On Sun, May 30, 2010 at 19:01, Simen kjaeraas <[email protected]
<mailto:[email protected]>> wrote:
Andrei Alexandrescu <[email protected]
<mailto:[email protected]>> wrote:
This reminded me that Phobos lacks a combinatorial range,
taking two or
more (forward) ranges and giving all combinations thereof:
combine([0,1],[2,3])
=>
(0,2), (0,3), (1,2), (1,3)
Work has commenced on implementing just that.

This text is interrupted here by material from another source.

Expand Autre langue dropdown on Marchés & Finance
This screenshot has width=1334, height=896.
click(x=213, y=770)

Yah, that would be useful. If Philippe agrees to adapt his work,
maybe that would be the fastest route. And don't forget - the
gates of Phobos are open.
Too late for that, as I've already written this. :p
Hey, cool, lots of static foreach. Man, it's like I'm reading my own
code. I'm happy to see convergent evolution: this must be the D way to
do this.
Current problems: back and popBack not implemented. I'm not sure they
even should be. Doing so would be a tremendous pain the region below the
spine.
Ow.
I *guess* it's doable, but I for sure don't want to do it.

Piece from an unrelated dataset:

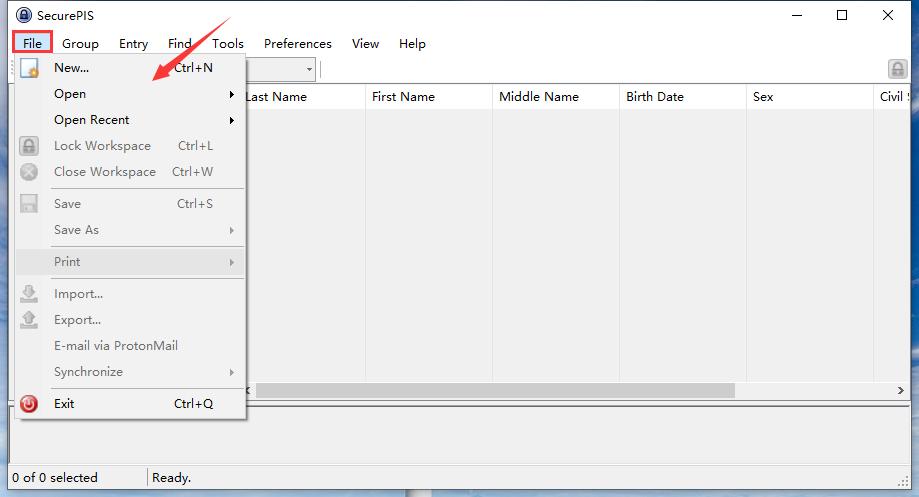919x497 pixels.
Task: Expand the Open submenu arrow
Action: coord(232,95)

May very well be there are other problems, I don't know. If anyone finds
any, please let me know.
Well, I like the way you dealt with popFront. You length is more costly
than mine, but I cheated: I count the numbers of popFronts and substract
them from the original length.
Your empty use .length in the foreach loop. You should use .empty
instead, I think. And with an infinite range in the mix, the resulting
product is infinte also, so you can define your combine to be infinite.
Then I can give you something to munch over :-)
When one range is infinite, the resulting combination is infinite.
What's sad is that you'll never 'traverse' the infinite range:
auto c = combine([0,1,2], cycle([2,3,4]));
->
(0,2),(0,3),(0,4),(0,2),(0,3), ...
You never reach the (1,x) (2,x) parts, as it should be seeing how we
both defined combinations: iterating on the ranges as if they were
digits in a number.
But there is another way to iterate: diagonally, by cutting successive
diagonal slices:
c is:
(0,2),(0,3),(0,4),(0,2),...
(1,2),(1,3),(1,4),(1,2),...
(2,2),(2,3),(2,4),(2,2),...
->
(0,2),(0,3)(1,2),(0,4),(1,3),(2,2) ...
It's even better if all ranges are infinite.
I never coded this, but it seems doable for two ranges. Lot thougher for
any number of ranges... Pretty obscure, maybe?
btw, I think we should divert this discussion in another thread if you
wish to continue: this is bearophile's Huffman thread, after all.